Katalin Karikó: This regenerated RNA coding for urokinase receptor. And that was important not to let the blood clot inside the blood vessel. So that has a role in it. And so, that – We just could make this – I made the mRNA, working with Elliot Barnathan, who was a cardiologist, and we delivered to the cell. And this receptor had to be very decorated with sugars and had to be processed to be functional. And we delivered the RNA. And voila, inside the cell, I knew what to do, how to formulate, how to decorate, and we could see that this receptor was functional.

We knew at that point and it was in the mid-1990s, like ’95, ’96 we did this experiment. We knew that the RNA would be good for something. That’s what we said. And I remember it was about the same time, before Christmas we were standing there in this gamma counter, because the light gun for this receptor was labeled with iodine, and then we want to see that could it bind, could it function on this receptor? Which we encoded by the RNA, and if it could bind then we could see radioactive material and measuring this gamma counter. And then we stand there and we could see that oh my God, we get high numbers. It could bind. And it was like all of this joy. I remember exactly how we stand there and one colleague, Alice Kuo, Elliot Barnathan, and me, the three of us we were watching. We did this experiment together. And of course I moved on to neurosurgery and we did more and more experiments. I did not realize that the RNA is inflammatory.

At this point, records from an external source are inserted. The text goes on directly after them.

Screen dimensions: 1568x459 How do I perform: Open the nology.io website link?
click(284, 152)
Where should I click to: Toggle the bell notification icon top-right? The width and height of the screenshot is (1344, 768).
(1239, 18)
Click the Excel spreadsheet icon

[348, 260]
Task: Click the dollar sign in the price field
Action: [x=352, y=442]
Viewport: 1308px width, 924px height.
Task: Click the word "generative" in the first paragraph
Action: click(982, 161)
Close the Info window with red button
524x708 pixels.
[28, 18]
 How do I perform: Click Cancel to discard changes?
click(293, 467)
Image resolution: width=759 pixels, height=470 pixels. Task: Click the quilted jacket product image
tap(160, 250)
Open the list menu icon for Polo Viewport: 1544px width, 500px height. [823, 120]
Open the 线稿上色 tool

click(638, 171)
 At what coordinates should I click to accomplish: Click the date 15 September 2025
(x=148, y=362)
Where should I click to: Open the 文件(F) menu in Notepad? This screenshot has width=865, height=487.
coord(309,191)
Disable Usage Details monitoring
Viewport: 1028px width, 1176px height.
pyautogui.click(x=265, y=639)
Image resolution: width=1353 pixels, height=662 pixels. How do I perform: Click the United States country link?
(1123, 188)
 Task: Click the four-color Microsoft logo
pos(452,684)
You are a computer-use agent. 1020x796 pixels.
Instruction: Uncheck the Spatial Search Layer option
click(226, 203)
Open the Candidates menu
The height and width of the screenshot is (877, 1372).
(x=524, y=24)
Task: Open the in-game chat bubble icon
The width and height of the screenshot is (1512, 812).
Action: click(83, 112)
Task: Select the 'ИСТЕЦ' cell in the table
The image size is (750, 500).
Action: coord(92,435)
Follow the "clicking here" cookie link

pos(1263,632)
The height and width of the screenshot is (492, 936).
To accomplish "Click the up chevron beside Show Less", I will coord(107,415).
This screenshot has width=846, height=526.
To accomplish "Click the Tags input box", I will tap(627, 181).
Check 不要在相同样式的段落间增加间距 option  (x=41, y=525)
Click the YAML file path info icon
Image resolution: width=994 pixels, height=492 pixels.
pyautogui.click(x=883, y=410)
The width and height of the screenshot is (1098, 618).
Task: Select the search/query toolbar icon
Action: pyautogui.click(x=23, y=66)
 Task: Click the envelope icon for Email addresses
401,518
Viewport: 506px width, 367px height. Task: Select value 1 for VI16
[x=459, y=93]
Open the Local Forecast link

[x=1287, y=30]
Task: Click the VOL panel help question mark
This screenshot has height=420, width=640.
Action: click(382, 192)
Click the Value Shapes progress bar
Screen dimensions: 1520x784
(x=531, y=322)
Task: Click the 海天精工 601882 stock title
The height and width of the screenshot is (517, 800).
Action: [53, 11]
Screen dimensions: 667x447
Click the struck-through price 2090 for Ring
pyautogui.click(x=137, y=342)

It’s not until I met Drew Weissman, started to work together, and in 2000 we realized that the RNA, what I was making, ten years I was working in, that caused inflammation in human cells. And that was the reason I said I wanted to use for therapy, for stroke, for blood clot inhibition and what not, and this is all for nothing because this is useless. And then the question that we asked with Drew, why, why it is? In our cells we have RNA, why? I think that the RNA I am making is very similar what is inside the cell. Is it because it’s coming from outside and sees our immune system as an invader, which turned out like that? And then it was the question, can we at all do anything and make it non-immunogenic? Because we didn’t know that. And so that’s what we started to work on with Drew Weissman. And we did a lot of studies and many, many things that, as a scientist, we don’t know that is it doable or not?